Greek Street Volume 2: Cassandra Complex
The second volume of Peter Milligan and Davide Gianfelice’s transplantation of the characters of classical drama to contemporary times is as stark, depressing and utterly compelling as the first. Fashioning modern identities for the familiar archetypes of Greek tragedy, the series has weaved a gripping tale based around the environs and inhabitants of London’s Soho Greek Street.
This collection picks up on the journey of Oedipus substitute Eddie as he continues to become immersed in the criminal activities of local crime family the Fureys and the manipulations of corrupt peer Lord Menon. For those conversant with the source material, Greek Street is replete with familiar characters spiralling towards their inevitable, fated doom. Its recent cancellation as a monthly title means, sadly, that we will have just three trade collections of this clever crime thriller, with a distinctly cultured twist, to savour.
Ultimately this book probably failed to find an audience for a number of reasons; not the least of which - and this is most assuredly not a criticism - was that it was probably far too literate for the existing traditional monthly audience. Perhaps it’s time for Vertigo to look at the European album style as a more suitable and easily digestible format for some of their material, in order to hook readers from the start. Certainly, the current model of hoping that eventual trade collections will ultimately keep critically-acclaimed monthly books like Air, Unknown Soldier and Greek Street alive clearly isn’t working. In this case, twenty-two pages was nowhere near enough room to juggle so many characters and keep their complex, individual arcs alive in the readership’s attention in such small bursts.
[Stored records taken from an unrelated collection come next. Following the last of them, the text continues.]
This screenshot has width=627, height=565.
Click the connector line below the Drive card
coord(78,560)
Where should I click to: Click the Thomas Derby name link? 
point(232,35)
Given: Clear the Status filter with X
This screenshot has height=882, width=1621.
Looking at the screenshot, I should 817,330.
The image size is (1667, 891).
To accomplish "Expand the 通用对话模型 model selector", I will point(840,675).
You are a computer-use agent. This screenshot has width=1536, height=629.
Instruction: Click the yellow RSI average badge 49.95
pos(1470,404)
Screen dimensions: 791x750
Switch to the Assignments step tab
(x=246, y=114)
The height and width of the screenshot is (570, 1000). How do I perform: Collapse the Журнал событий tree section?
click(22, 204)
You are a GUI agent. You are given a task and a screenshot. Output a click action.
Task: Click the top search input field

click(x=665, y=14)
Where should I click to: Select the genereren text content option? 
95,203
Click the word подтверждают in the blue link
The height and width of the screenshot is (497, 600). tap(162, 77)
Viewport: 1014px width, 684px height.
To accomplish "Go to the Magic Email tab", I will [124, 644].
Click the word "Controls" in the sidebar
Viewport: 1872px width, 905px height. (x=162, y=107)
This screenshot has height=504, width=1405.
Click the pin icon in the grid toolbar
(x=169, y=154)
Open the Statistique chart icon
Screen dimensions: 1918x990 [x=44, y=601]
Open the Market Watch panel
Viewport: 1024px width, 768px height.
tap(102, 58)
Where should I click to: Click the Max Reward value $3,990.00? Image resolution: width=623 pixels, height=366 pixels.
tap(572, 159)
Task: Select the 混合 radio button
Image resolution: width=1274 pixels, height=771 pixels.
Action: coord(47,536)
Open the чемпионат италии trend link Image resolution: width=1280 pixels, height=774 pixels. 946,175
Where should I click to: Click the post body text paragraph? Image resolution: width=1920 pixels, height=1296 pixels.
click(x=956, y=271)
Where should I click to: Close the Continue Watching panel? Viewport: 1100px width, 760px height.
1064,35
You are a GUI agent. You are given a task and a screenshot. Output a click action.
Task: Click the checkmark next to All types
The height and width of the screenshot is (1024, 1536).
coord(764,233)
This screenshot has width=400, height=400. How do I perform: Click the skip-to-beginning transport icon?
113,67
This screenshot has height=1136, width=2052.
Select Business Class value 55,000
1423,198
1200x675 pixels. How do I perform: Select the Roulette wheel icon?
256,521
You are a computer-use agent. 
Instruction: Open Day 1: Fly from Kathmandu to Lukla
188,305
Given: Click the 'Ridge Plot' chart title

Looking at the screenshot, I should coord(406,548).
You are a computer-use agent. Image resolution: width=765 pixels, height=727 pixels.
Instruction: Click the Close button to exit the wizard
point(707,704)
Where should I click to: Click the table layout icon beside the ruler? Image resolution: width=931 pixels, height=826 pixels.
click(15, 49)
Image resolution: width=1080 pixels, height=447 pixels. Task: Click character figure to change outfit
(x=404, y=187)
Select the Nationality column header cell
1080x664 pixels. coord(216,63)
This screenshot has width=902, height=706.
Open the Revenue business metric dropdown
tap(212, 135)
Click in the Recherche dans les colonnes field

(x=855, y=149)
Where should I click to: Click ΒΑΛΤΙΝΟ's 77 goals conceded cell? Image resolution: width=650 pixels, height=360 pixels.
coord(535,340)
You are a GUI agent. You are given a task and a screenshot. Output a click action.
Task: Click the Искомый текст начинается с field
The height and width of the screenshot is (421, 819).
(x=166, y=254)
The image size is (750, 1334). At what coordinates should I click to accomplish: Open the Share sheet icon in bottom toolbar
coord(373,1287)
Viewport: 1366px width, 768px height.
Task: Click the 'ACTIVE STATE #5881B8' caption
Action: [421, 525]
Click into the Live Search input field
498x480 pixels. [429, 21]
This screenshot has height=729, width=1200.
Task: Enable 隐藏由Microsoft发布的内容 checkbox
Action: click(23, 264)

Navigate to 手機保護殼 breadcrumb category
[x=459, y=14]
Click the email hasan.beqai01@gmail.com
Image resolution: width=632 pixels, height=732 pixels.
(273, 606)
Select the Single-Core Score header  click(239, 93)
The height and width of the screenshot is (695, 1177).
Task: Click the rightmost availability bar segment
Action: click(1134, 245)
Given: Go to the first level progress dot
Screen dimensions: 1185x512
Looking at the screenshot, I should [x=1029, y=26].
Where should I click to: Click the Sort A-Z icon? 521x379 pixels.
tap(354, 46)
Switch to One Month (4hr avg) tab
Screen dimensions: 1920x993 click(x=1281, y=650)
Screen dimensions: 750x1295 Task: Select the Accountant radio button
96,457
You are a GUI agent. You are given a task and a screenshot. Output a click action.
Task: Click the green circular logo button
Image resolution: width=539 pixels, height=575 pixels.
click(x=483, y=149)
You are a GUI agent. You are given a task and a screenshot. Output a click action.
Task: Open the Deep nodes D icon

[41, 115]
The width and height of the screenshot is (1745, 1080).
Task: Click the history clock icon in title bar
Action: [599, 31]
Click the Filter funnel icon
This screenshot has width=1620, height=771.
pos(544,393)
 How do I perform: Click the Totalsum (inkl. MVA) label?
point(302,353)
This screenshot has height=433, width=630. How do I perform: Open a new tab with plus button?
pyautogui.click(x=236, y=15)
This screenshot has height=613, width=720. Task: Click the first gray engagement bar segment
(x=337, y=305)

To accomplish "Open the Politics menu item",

Truncated though its run may have been, Greek Street is an absorbing descent into the foibles of human nature and a comic that ably plays the metafiction card without ever resorting to the annoying, self-knowing smugness that its super-hero brethren adopts when covering similar territory.
Greek Street Volume 2: Cassandra Complex is available in the UK via Titan Books priced £10.99 and published in the US by DC/Vertigo priced $14.99.
Sweet Tooth Volume 2: In Captivity
Finally, the second volume of Sweet Tooth continues Jeff Lemire’s post-apocalyptic fairy tale in a collection that ups the stakes for the titular character. Having been betrayed by his mentor Jepperd in the last story arc, our antler-headed hero Gus is now imprisoned in a concentration camp for animal-human hybrids like himself. There’s something unique about Gus that may lead to answers about the plague that devastated the world. Unfortunately, he’s unlikely to survive that process of investigation…
If you had considered on dropping the trades of this series after the scene-setting, but rather inconsequential-feeling, volume 1, then it may be time to think again. While that first trade did feel like an overly decompressed lead-up to an obvious concluding plot twist, In Captivity adds far more depth to both the characters and the world of the book’s Bizarro-Kamandi premise.
I will admit I came away from the first volume of Sweet Tooth feeling Lemire had not succeeded in making me connect or engage with his main players in any tangible manner. However, superficial characterisation is not a complaint that can be levelled at this follow-up arc. For a start, the mysterious Jepperd’s tragic backstory is examined in depth, transforming him from plot-serving stereotype into an acutely sympathetic character. The world of Sweet Tooth is also fleshed out, with welcome information about the nature of the disaster that led to societal collapse provided; also adding a corresponding emphasis on what it means when survival supplants morality as the communal guiding force.
By the end of In Captivity, I no longer viewed the characters with the indifference I had done at the conclusion of Out of the Woods. It would take a hardened soul, indeed, not to be now eagerly pre-ordering the third collection to discover what Lemire has in store for Gus, Jepperd and the rest of the cast of Sweet Tooth.
Sweet Tooth Volume 2: In Captivity is available in the UK via Titan Books priced £9.99 and published by DC/Vertigo in the US priced $12.99.